When the public votes down a school tax levy, the protocol is for the school superintendent to threaten to eliminate sports and shutter schools. Then the school boards hold levy elections until the public finally passes one. Then the school board and its superintendent go on their merry way and back to ignoring the public.
Where do you think Mel Brooks came up with the idea of Sheriff Bart holding himself hostage in Blazing Saddles?
The Sheriff Bart model applies to higher education, which faces cutbacks as fewer young Americans are enrolling in college because people with degrees have flooded the job market.
E. Gordon Gee, president of West Virginia University, is following the Sheriff Bart playbook by stripping away $45 million worth of programs — including the entire world languages program — as he overspent the budget and must trim just under 4% of the school’s $1.2 billion budget.
A 4% cut should be easy-peasy. Businesses do it all the time. But college administrators literally live in ivy-covered towers. They expect a bailout.
The reaction to cutting programs instead of fat is as one may expect. Fools fell for it. The local paper blamed Republicans. It said, “The West Virginia Legislature has continually slashed funding for its public colleges and universities. Specifically, the state has cut funding for WVU by 36% over the past 10 years. Really, though, the issue goes back even further.”
And yet despite a Republican legislature, WVU’s budget grew by 26% in those 10 years. It rose from $951 million in 2013-2014 to $1.2 billion in 2023-2024. Enrollment shrank, which pushed spending per pupil through the roof.

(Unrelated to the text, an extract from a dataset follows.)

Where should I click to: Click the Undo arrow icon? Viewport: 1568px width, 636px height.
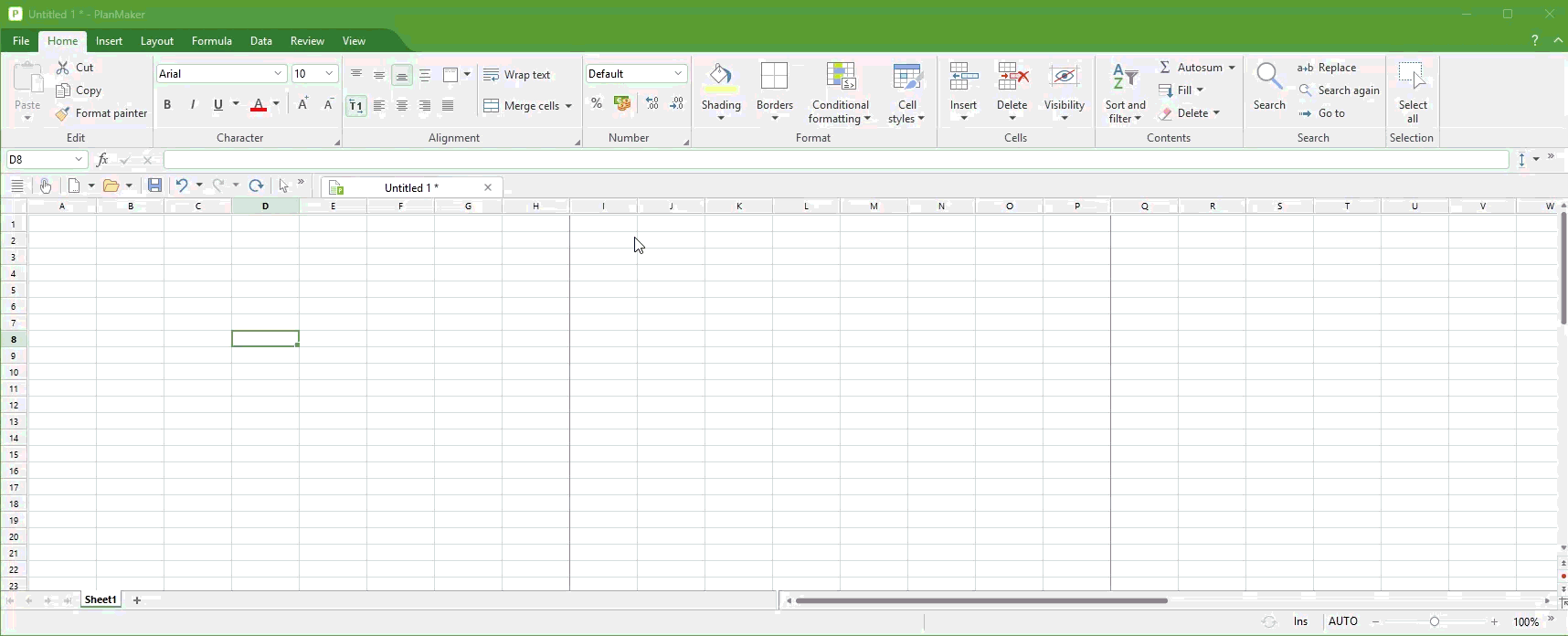click(x=182, y=186)
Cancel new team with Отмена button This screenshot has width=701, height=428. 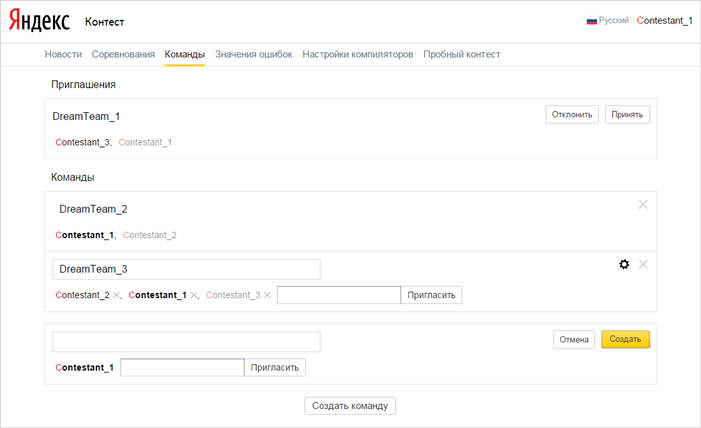[574, 339]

E. Gordon Gee, the elfin president of WVU, is to blame for this mess as he was overly optimistic about the college’s growth. He believes in magic.
The Wall Street Journal reported, “Gee said in 2014 that the university, which at the time enrolled about 33,000 full- and part-time students across its three campuses and online, should grow to 40,000. That would require new investments.
“The students didn’t come—enrollment fell to about 27,500 last fall—but the spending continued.”
The failure is his and his alone. He budgeted for more students than the state can provide. And by state, I mean New Jersey because so many kids from the Garden State attend WVU.
So the school is cutting classes — not administrators. The bureaucracy of any organization is the first hired, last fired because the people who run the organization see the bureaucrats every day. They are nice and friendly. The people who actually do the work are less in touch with corporate management.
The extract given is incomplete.